● **Instructions for the task**:
Copy the text of all the records below word for word, and leave the pictures out.
━━━ Entries supplied
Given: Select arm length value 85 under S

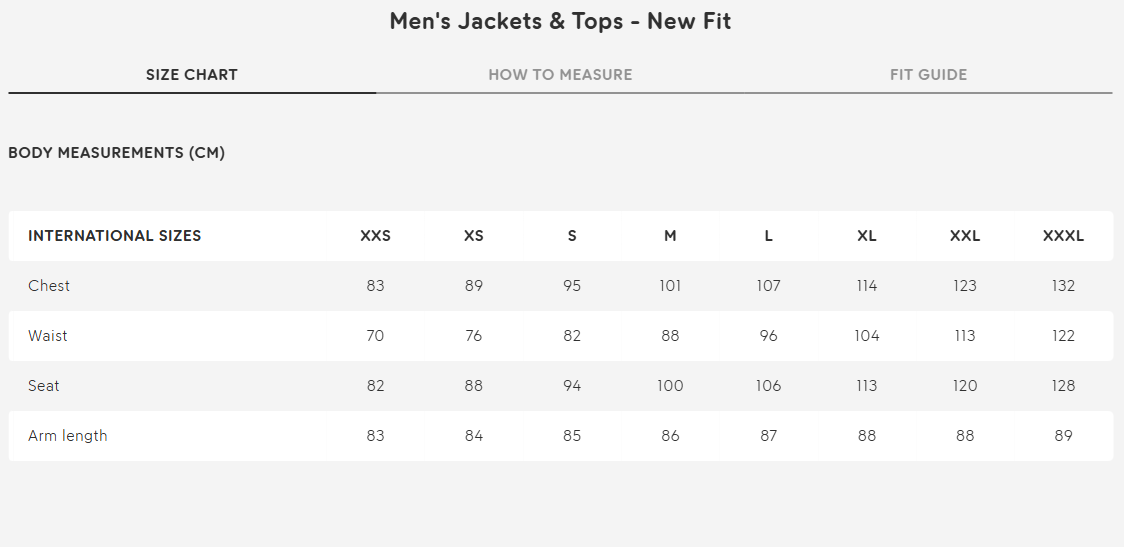Looking at the screenshot, I should click(572, 436).
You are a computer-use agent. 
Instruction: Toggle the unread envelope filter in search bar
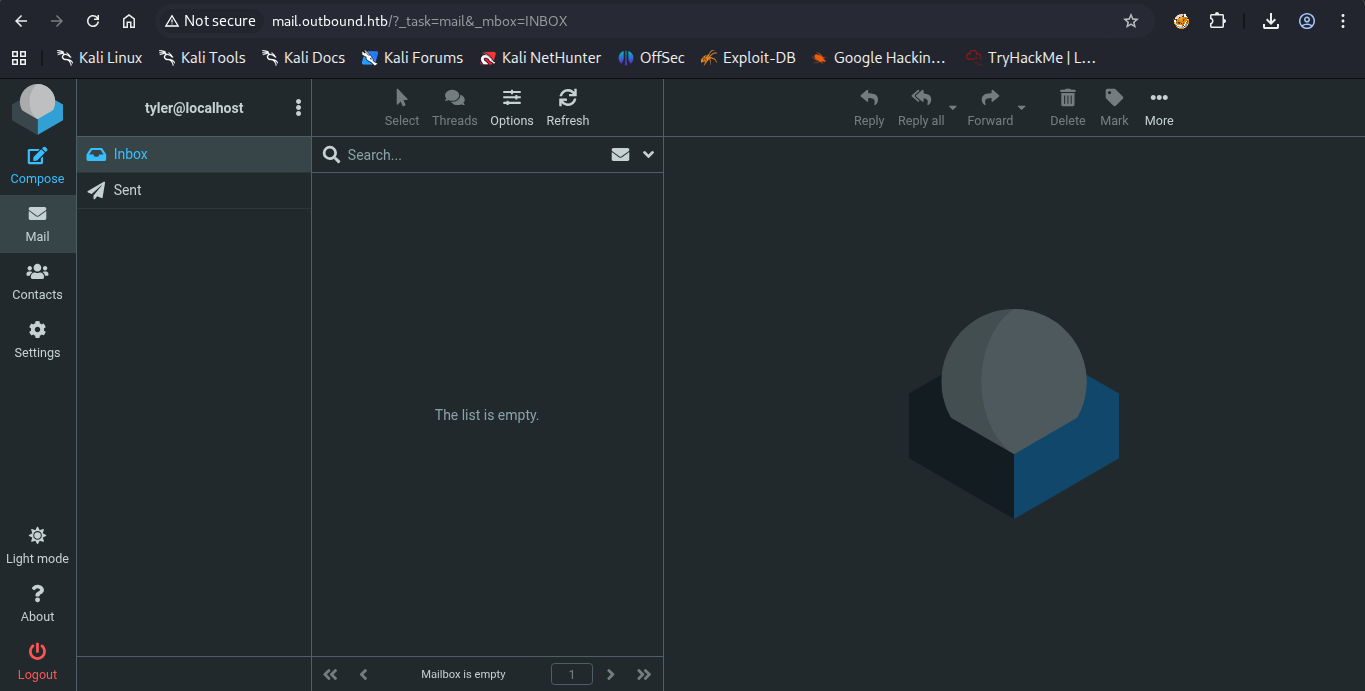coord(620,155)
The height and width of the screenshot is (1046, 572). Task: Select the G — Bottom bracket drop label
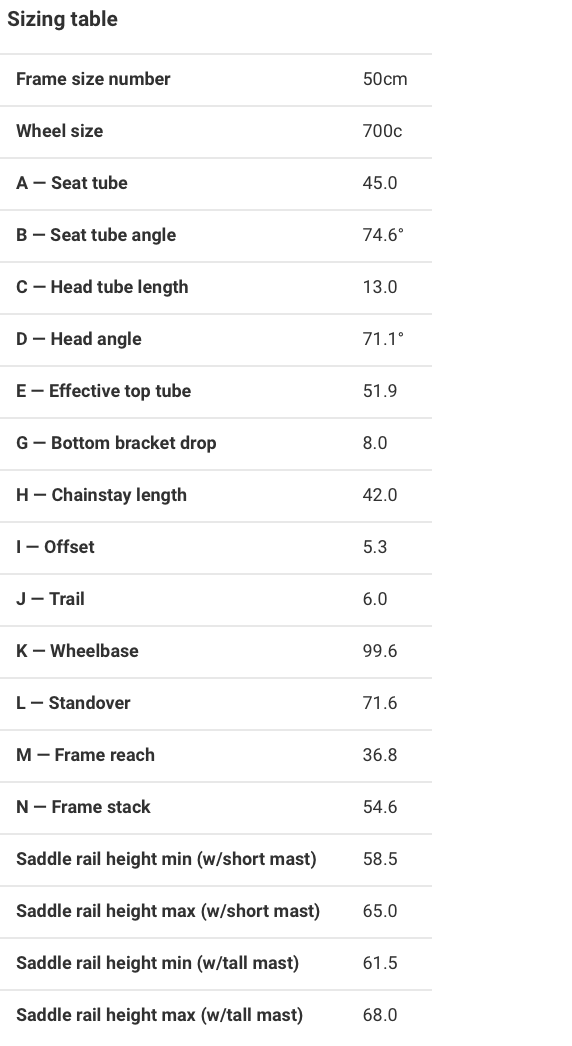coord(116,443)
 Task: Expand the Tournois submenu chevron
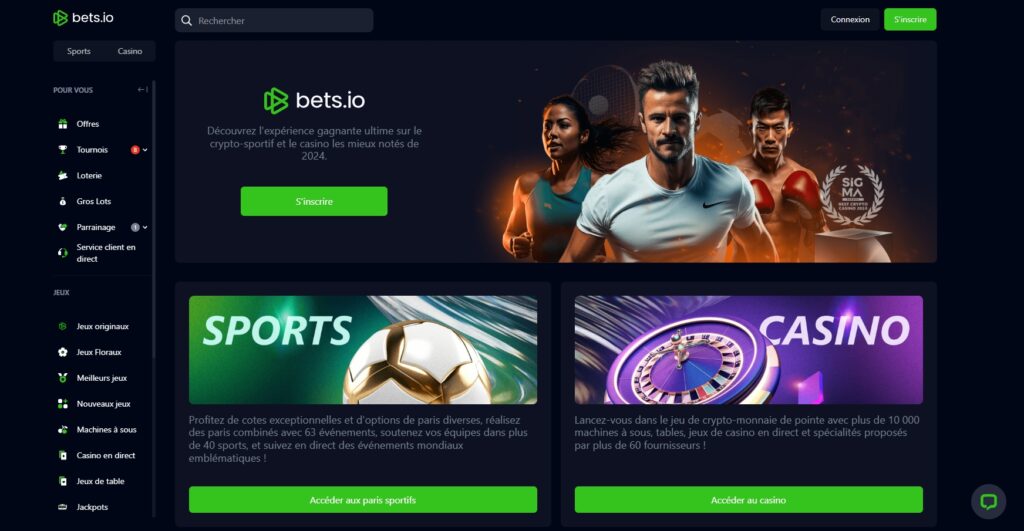[x=145, y=150]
━━━━━━
● **Answer for this exercise**:
Given: Select arm length value 85 under S

Looking at the screenshot, I should click(572, 436).
You are a computer-use agent. 
Instruction: Toggle the unread envelope filter in search bar
coord(620,155)
The height and width of the screenshot is (1046, 572). Task: Select the G — Bottom bracket drop label
coord(116,443)
 Task: Expand the Tournois submenu chevron
[x=145, y=150]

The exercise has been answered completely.